Created 05-21-2016 02:32 PM
I stumbled onto my own answer. Appears that you have to provide a partition spec to the alter command. I figured this out after poking around in mysql to look at my hive metastore to see if that would give me a clue. These queries are what made me think that the serde information is on a partition-by-partition basis:
mysql> select * from TBLS where TBL_NAME='rm'\G
*************************** 1. row ***************************
TBL_ID: 170
CREATE_TIME: 1463833647
DB_ID: 11
LAST_ACCESS_TIME: 0
OWNER: mpetronic
RETENTION: 0
SD_ID: 227
TBL_NAME: rm
TBL_TYPE: EXTERNAL_TABLE
VIEW_EXPANDED_TEXT: NULL
VIEW_ORIGINAL_TEXT: NULL
LINK_TARGET_ID: NULL
1 row in set (0.00 sec)
mysql> select * from SDS where CD_ID=170\G
*************************** 1. row ***************************
SD_ID: 227
CD_ID: 170
INPUT_FORMAT: org.apache.hadoop.hive.ql.io.avro.AvroContainerInputFormat
IS_COMPRESSED:
IS_STOREDASSUBDIRECTORIES:
LOCATION: hdfs://mpws:8020/jup1_stats/external_tables/rm
NUM_BUCKETS: -1
OUTPUT_FORMAT: org.apache.hadoop.hive.ql.io.avro.AvroContainerOutputFormat
SERDE_ID: 227
*************************** 2. row ***************************
SD_ID: 228
CD_ID: 170
INPUT_FORMAT: org.apache.hadoop.hive.ql.io.avro.AvroContainerInputFormat
IS_COMPRESSED:
IS_STOREDASSUBDIRECTORIES:
LOCATION: hdfs://mpws:8020/jup1_stats/external_tables/rm/year=2016/month=5/day=10
NUM_BUCKETS: -1
OUTPUT_FORMAT: org.apache.hadoop.hive.ql.io.avro.AvroContainerOutputFormat
SERDE_ID: 228
*************************** 3. row ***************************
SD_ID: 229
CD_ID: 170
INPUT_FORMAT: org.apache.hadoop.hive.ql.io.avro.AvroContainerInputFormat
IS_COMPRESSED:
IS_STOREDASSUBDIRECTORIES:
LOCATION: hdfs://mpws:8020/jup1_stats/external_tables/rm/year=2016/month=5/day=11
NUM_BUCKETS: -1
OUTPUT_FORMAT: org.apache.hadoop.hive.ql.io.avro.AvroContainerOutputFormat
SERDE_ID: 229
Once I saw all those 'LOCATION' values in the SDS table, I tried the following command to alter the table and then the query worked. Interesting. Does this imply that you could have a different schema for each partition? Can anyone comment as to why the avro schema is tied to a partition and not simply to the whole table?
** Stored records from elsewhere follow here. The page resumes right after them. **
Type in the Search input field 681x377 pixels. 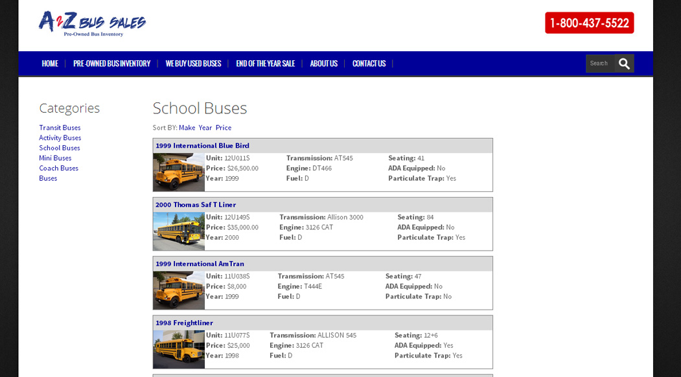click(x=600, y=63)
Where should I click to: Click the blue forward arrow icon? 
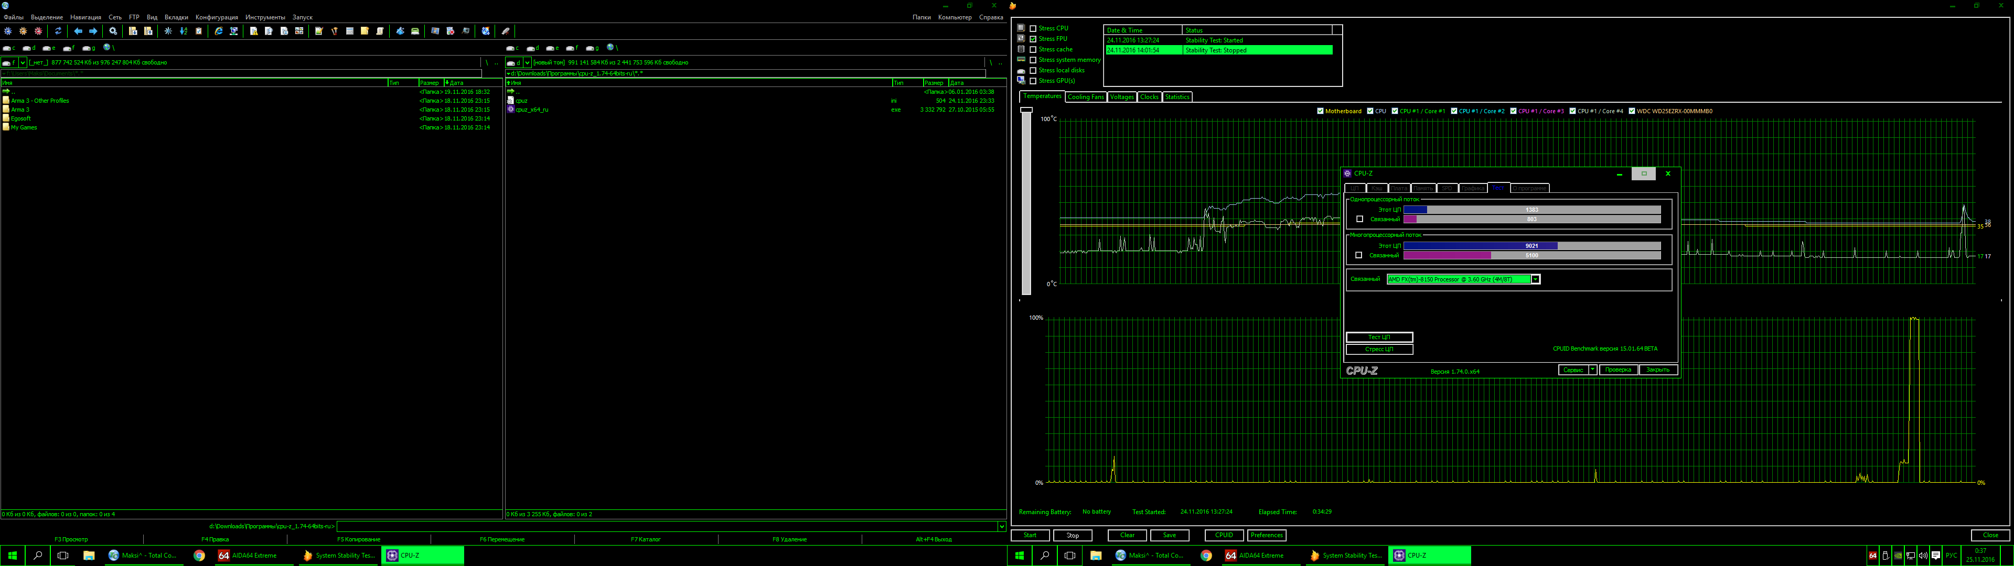tap(93, 31)
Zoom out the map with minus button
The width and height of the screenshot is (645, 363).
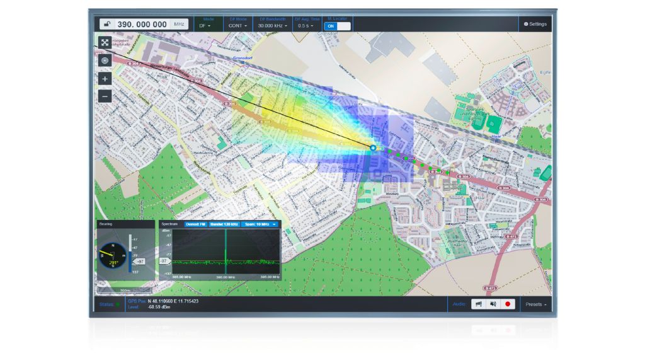pyautogui.click(x=105, y=96)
alter table rm partition (year=2016) set serdeproperties ('avro.schema.url' = 'hdfs://mpws:8020/jup1_stats/avro/rm_1.avsc');Since all my data is in partitions under the "year=2016" partition, I was able to just specify that one partition and it applied the change to all partitions under that.